Today Mark Viner in professorial mode just as remarkable as his performances at the keyboard.I have been following his career for some years and via the Keyboard Charitable Trust we have been offering tours of Italy,USA as well as his official London debut at the Wigmore Hall .I remember the eclectic public in my theatre in Rome amazed and ravished as was the critic in Vicenza when I showed her the score of Alkan’s Le Vent with fingerings on every note ……it looked as though some virus had been at it! Bryce Morrison was on his feet cheering at his London debut and the five star reviews that his 7 CD’s have received is proof enough that here a unique figure has appeared on the musical horizon.Just as I remember Raymond Lewenthal and the queues around the hall to try to get a ticket.Raymond Lewenthal is Mark’s favourite pianist and the same heros welcome awaits his next major appearances.

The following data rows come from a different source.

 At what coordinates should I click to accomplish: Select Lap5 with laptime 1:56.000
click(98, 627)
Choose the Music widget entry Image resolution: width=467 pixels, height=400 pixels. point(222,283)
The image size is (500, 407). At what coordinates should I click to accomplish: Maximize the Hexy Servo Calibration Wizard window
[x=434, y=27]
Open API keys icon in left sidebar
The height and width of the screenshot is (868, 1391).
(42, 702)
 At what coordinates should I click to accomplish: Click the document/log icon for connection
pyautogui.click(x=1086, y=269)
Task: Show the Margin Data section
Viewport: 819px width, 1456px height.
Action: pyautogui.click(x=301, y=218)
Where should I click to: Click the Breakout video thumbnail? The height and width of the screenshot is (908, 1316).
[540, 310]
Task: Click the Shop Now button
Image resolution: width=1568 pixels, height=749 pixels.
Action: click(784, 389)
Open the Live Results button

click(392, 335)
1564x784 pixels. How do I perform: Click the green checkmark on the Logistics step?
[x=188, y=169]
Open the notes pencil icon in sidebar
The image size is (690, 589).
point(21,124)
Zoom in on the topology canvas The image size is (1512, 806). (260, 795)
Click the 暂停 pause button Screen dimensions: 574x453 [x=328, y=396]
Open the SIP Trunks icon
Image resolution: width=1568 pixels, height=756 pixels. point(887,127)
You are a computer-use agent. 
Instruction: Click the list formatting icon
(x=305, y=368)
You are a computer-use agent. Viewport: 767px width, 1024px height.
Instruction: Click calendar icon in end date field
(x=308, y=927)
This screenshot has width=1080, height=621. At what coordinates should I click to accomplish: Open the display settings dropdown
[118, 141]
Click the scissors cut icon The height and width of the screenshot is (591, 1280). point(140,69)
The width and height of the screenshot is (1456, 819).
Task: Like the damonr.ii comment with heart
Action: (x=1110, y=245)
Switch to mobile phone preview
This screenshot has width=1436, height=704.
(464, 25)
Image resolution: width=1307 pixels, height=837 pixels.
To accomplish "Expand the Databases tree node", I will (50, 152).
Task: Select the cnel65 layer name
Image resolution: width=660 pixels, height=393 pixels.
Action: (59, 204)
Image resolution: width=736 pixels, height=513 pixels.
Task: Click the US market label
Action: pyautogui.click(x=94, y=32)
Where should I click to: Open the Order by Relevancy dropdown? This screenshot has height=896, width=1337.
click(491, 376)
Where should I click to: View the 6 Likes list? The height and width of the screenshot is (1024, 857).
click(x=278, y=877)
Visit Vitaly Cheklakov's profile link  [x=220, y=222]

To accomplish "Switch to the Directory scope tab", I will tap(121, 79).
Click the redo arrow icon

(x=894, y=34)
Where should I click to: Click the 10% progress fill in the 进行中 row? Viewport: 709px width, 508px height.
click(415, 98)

This is what I have written over the years faites vos jeux:

https://christopheraxworthymusiccommentary.wordpress.com/2020/03/12/mark-viner-at-st-marys-2/

https://christopheraxworthymusiccommentary.wordpress.com/2020/03/12/mark-viner-at-st-marys-2/

https://christopheraxworthymusiccommentary.wordpress.com/2019/03/11/mark-viner-at-st-marys/

https://christopheraxworthymusiccommentary.wordpress.com/2018/05/06/mark-viner-with-the-camerata/

https://christopheraxworthymusiccommentary.wordpress.com/2018/03/03/mark-viner-takes-london-by-storm/

https://christopheraxworthymusiccommentary.wordpress.com/2018/01/18/mark-viner-takes-italy-by-storm/

Described by International Piano Magazine as “one of the most gifted pianists of his generation”, Mark Viner is steadily gaining a reputation as one of Britain’s leading concert pianists; his unique blend of individual artistry combined with his bold exploration of the byways of the piano literature garnering international renown. Born in 1989, he began playing at the age of 11 before being awarded a scholarship two years later to enter the Purcell School of Music where he studied with Tessa Nicholson for the next five years. Another scholarship took him to the Royal College of Music where he studied with Niel Immelman for the next six years, graduating with first class honours in a Bachelor of Music degree in 2011 and a distinction in Master of Performance 2013; the same year which afforded him the honour to perform before HRH the Prince of Wales.

After winning 1st prize at the Alkan-Zimmerman International Piano Competition in Athens, Greece in 2012, his career has brought him across much of Europe as well as North and South America. While festival invitations include appearances the Raritäten der Klaviermusik, Husum in Germany, the Cheltenham Music Festival and Harrogate Music Festival in the United Kingdom and the Festival Chopiniana in Argentina, radio broadcasts include recitals and interviews aired on Deutschlandfunk together with frequent appearances on BBC Radio 3. His acclaimed Wigmore Hall début recital in 2018 confirmed his reputation as one of today’s indisputable torchbearers of the Romantic Revival.

He is particularly renowned for his CD recordings on the Piano Classics label which include music by Alkan, Chaminade, Liszt and Thalberg, all of which have garnered exceptional international critical acclaim. His most important project to date is a survey of the complete piano music of Alkan: the first of its kind and which is expected to run to some 17 CDs in length. Aside from a busy schedule of concerts and teaching, he is also a published composer and writer and his advocacy for the music of Alkan and Liszt led to his election as Chairman of both the Alkan Society and the Liszt Society in 2014 and 2017 respectively.